Movie review 'Nerungi Vaa Muthamidathe': One can’t help but feel that the narration could have been better

DC | ANUPAMA SUBRAMANIAN
Published Nov 1, 2014, 11:03 pm IST
Updated Jan 10, 2016, 8:38 am IST
Lakshmy touches upon various social issues in the film like terrorism, smuggling
 
Director: Lakshmy Ramakrishnan

Cast:  Shabeer, Piaa Bajpai, Shruti Hariharan, Thambi Ramaiah

Rating: 2 stars
 
When the entire state suffers due to petrol and diesel crisis, Chandru (debutant Shabeer), a truck driver, takes the task of transporting 2,000 litres of diesel from Trichy to Karaikal port after his scheming boss and local politician, Kaleeshwaran (A L Azhagappan) directs him to do so. 
 
From here, the movie traces the journey of Chandru when he comes across several characters and their background narrated in back and forth flashbacks in this travelogue drama. There is this eloped couple who belongs to different caste who takes refuge with Chandru and he promises to drop them in the next town. Then you see a couple -Maya (Piaa Bajpai) and her boyfriend stranded on the road due to a bike accident who takes Chandru’s help. And a stranger (Thambi Ramaiah) who also gets into the lorry and later we were shown the purpose of his act. How Chandru overcomes all odds and triumphs at the end forms the crux.
 
There are too many characters walking in and out of each scene and hence each actor gets only few scenes on the screen.

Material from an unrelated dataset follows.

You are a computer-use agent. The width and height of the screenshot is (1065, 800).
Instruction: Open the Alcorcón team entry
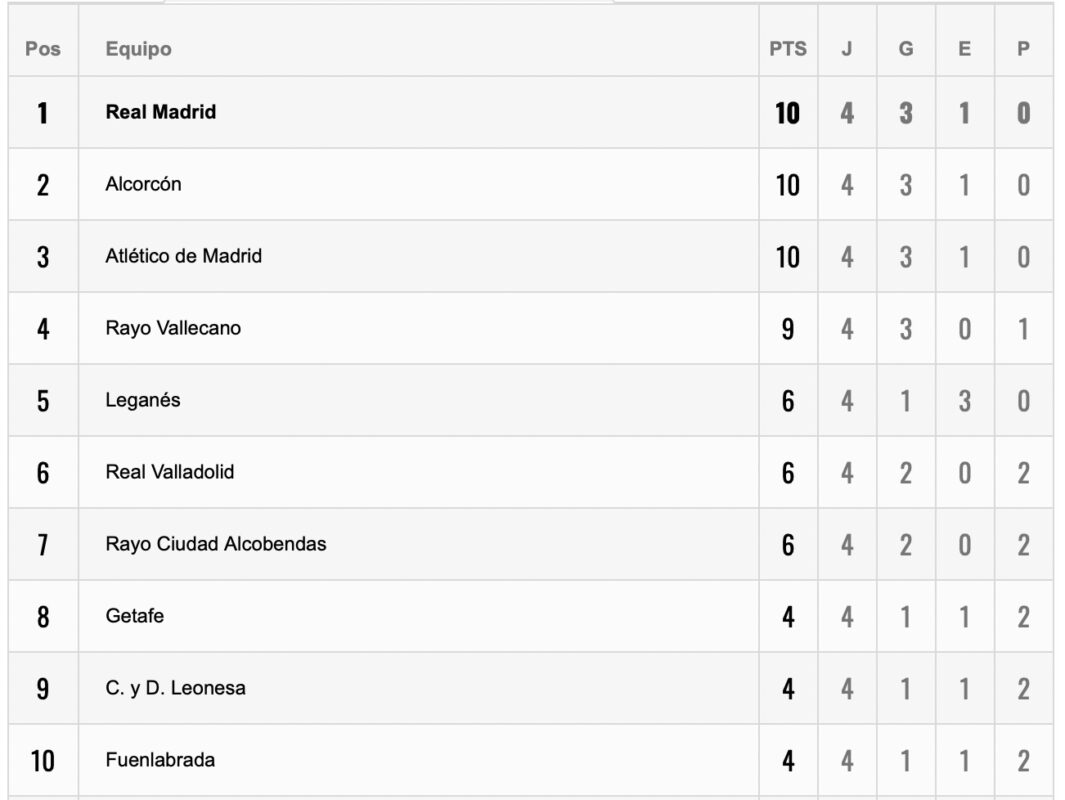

Shruti Hariharan of Lucia fame though appears in a brief role does her part well. Piaa looks gloomy most part of the film and her sudden change of mind falling for Shabeer is not gratifying. 
 
Thambi Ramaiah is loud and Bala Saravanan fails to evoke laughter. Y.Gee Mahendra proves his versatility once again. At times the screenplay meanders and drags. With the backdrop of ‘liquid gold’ crisis, Lakshmy touches upon various social issues in the film like terrorism, smuggling, casteism, gang rape, disagreement between children and parents, thankfully in a subtle manner. 
 
Music by Madley Blues goes well with the theme of the flick. Though Lakshmy’s attempt is laudable, one can’t help but feel that the narration could have been better.